__Problem requirements__.
Edit the lines from the line containing "You are a computer-use agent. The" through the end of the records by replacing "Instruction" with "Task", leaving everything else unchanged. Give only those lines, and leave the pictures out of the answer.

(Lines of data)
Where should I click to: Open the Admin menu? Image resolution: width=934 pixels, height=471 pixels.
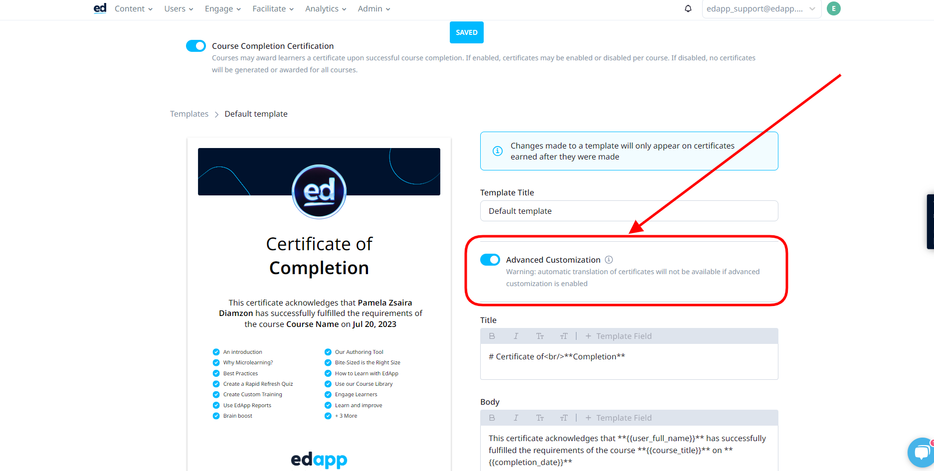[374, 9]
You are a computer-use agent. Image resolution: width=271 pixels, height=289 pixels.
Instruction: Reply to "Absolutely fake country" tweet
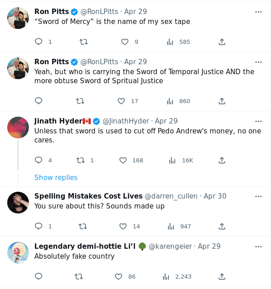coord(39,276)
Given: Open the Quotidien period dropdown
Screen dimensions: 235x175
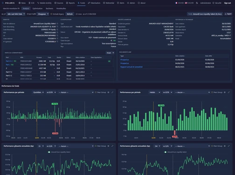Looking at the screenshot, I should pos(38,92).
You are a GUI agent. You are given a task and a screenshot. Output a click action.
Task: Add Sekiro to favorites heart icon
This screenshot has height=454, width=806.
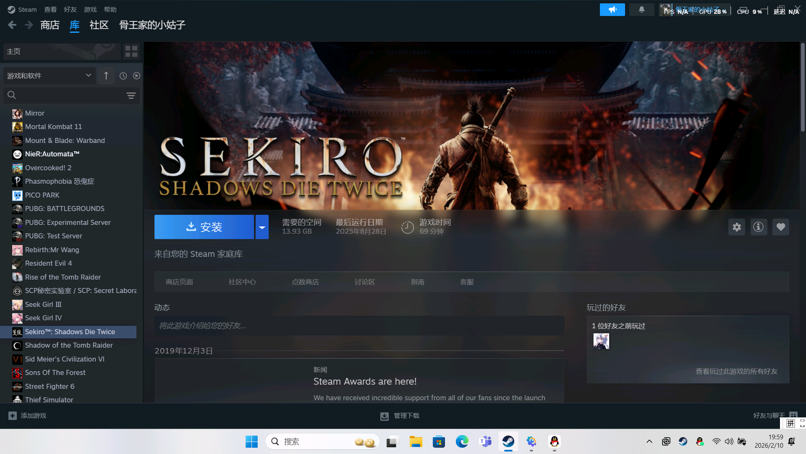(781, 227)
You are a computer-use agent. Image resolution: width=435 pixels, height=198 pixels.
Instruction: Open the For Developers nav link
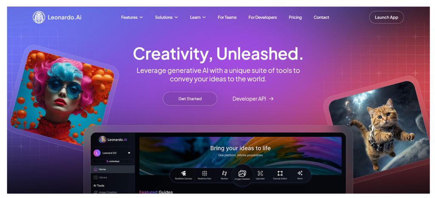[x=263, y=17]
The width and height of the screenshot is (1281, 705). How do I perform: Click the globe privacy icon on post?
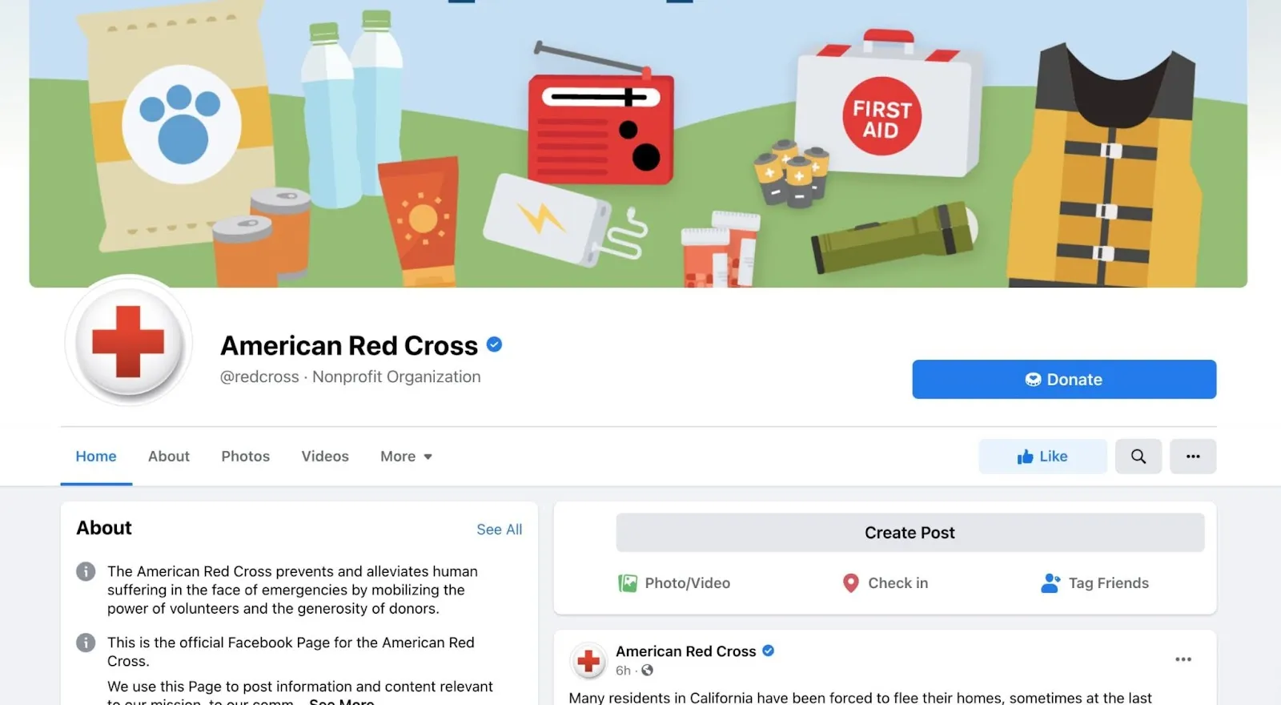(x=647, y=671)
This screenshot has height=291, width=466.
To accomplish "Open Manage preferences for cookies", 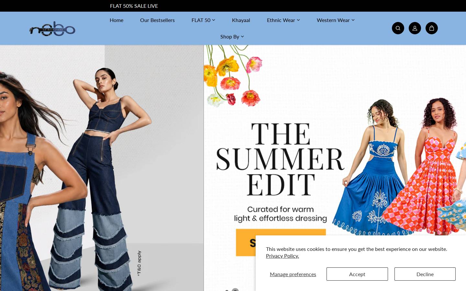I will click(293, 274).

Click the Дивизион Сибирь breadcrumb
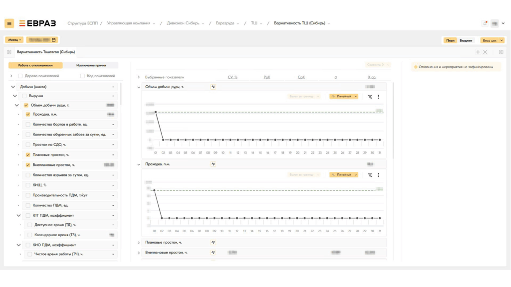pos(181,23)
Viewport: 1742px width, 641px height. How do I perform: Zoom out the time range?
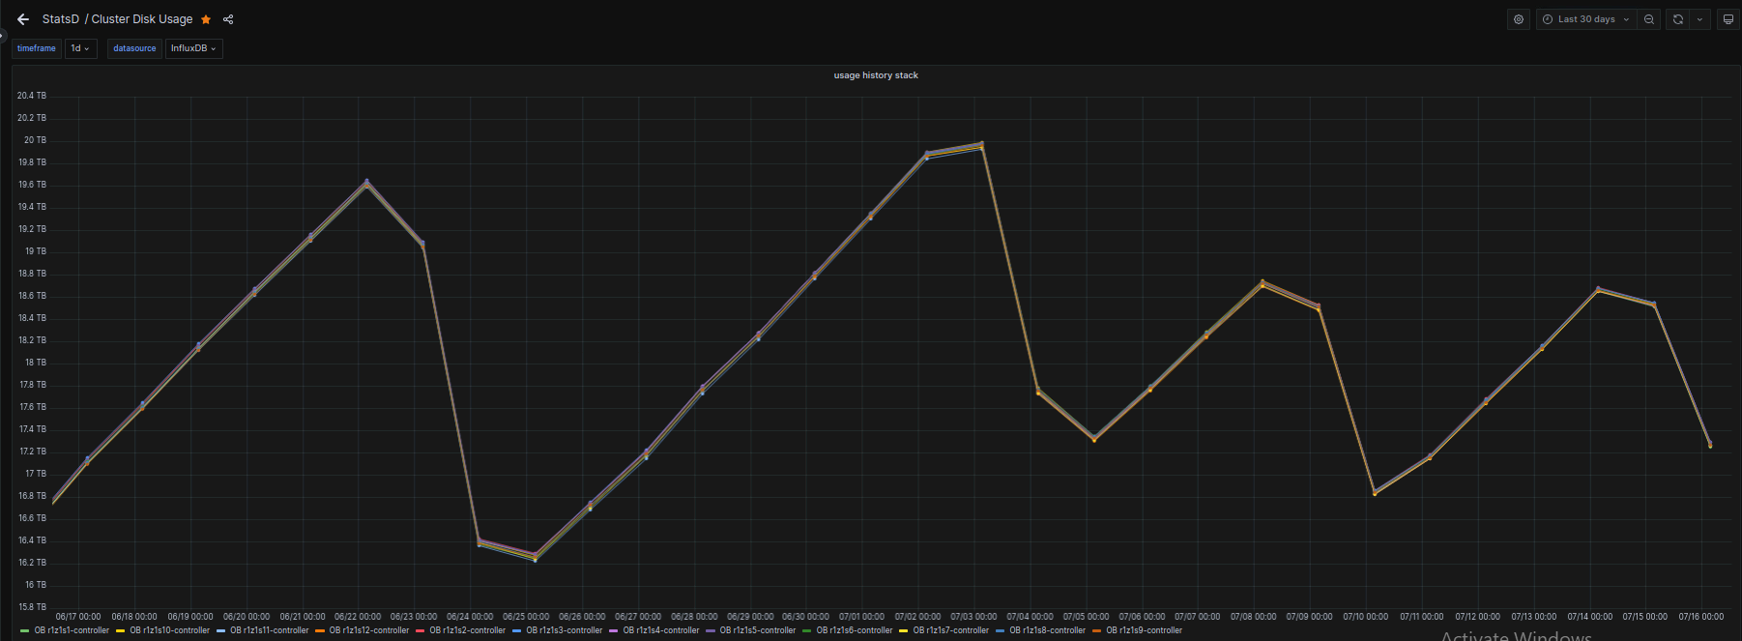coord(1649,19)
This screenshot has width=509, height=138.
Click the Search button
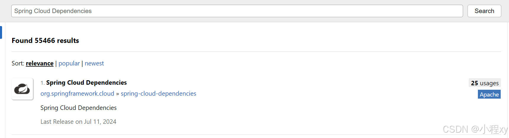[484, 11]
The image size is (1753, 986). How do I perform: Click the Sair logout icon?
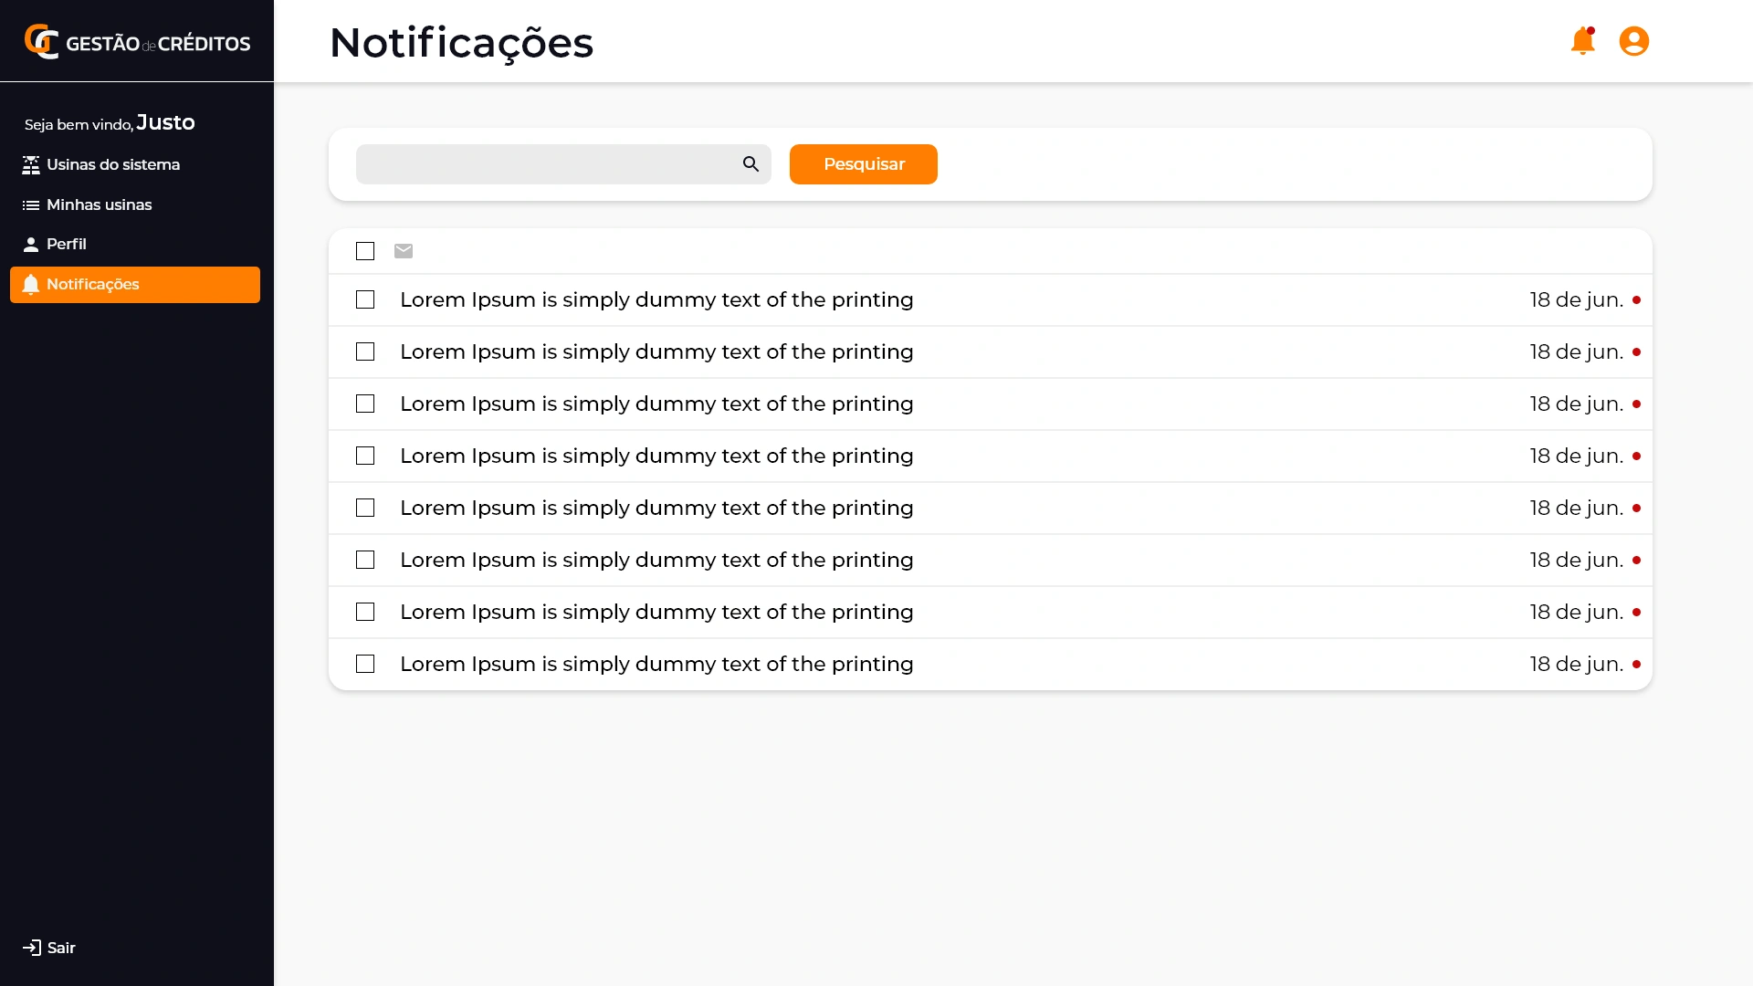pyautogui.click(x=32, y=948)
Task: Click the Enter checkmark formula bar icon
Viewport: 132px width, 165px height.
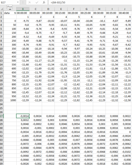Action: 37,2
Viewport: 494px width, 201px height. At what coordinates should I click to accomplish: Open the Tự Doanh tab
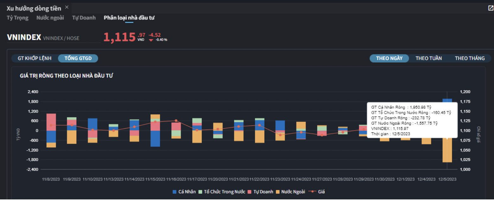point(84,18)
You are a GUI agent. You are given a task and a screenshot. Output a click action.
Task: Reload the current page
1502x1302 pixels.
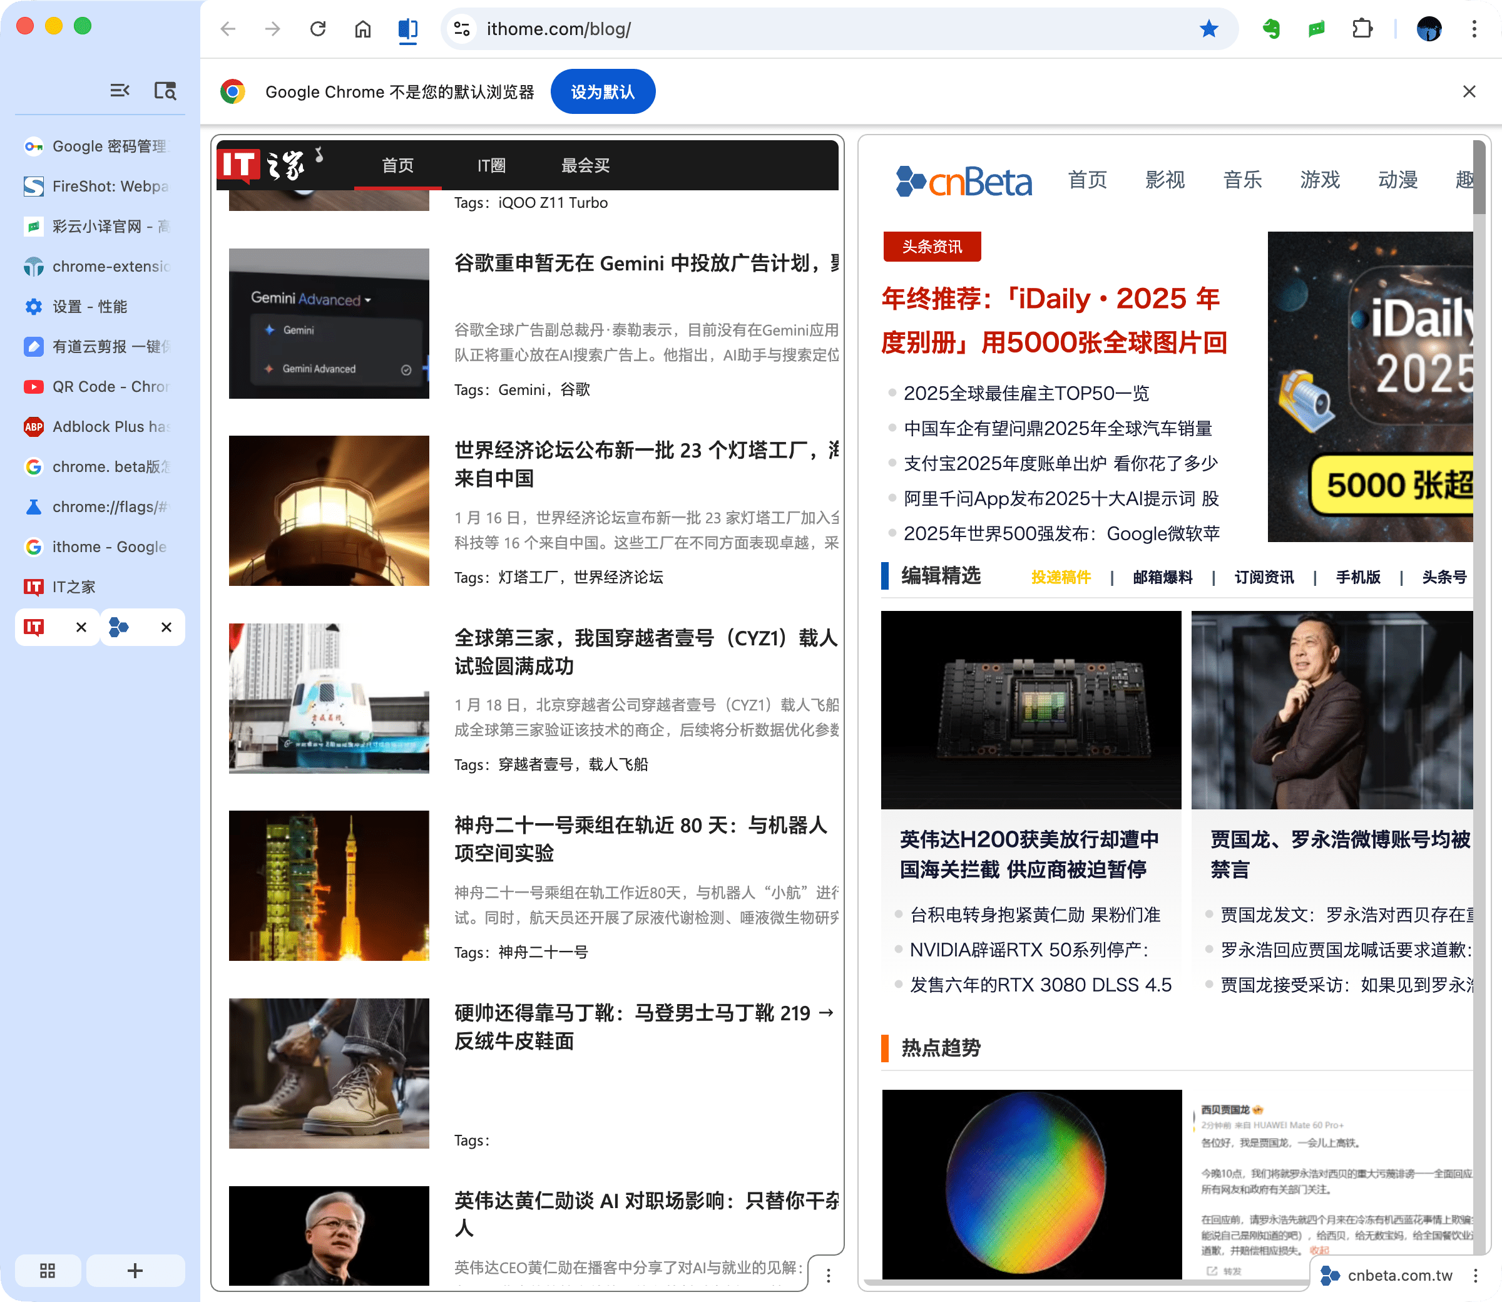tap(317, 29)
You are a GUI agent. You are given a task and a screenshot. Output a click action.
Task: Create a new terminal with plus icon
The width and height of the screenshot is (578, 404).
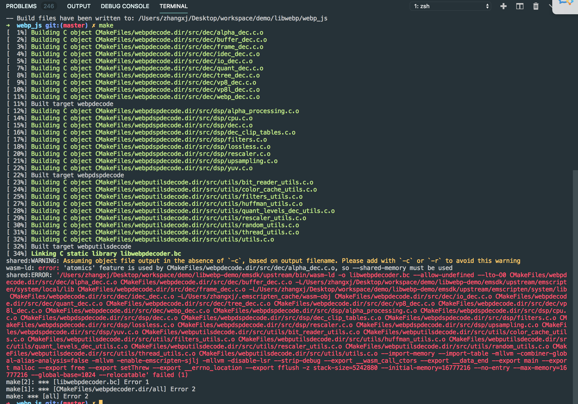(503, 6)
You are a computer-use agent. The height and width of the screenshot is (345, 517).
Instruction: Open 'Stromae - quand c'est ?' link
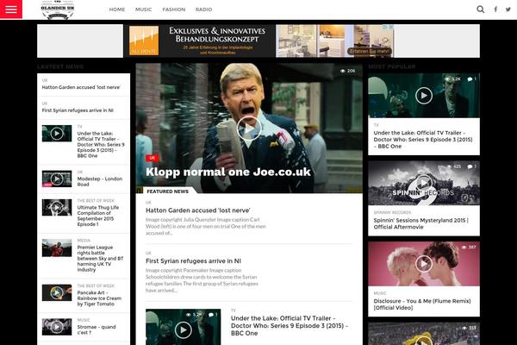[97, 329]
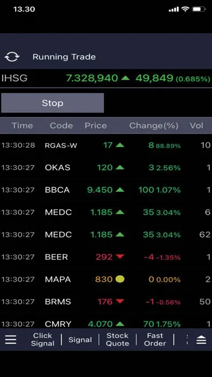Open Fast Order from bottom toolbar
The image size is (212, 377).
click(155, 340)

__Answer to this problem__.
You are a computer-use agent. The height and width of the screenshot is (345, 517).
Task: Open 'Stromae - quand c'est ?' link
[97, 329]
Open Fast Order from bottom toolbar
The image size is (212, 377).
click(155, 340)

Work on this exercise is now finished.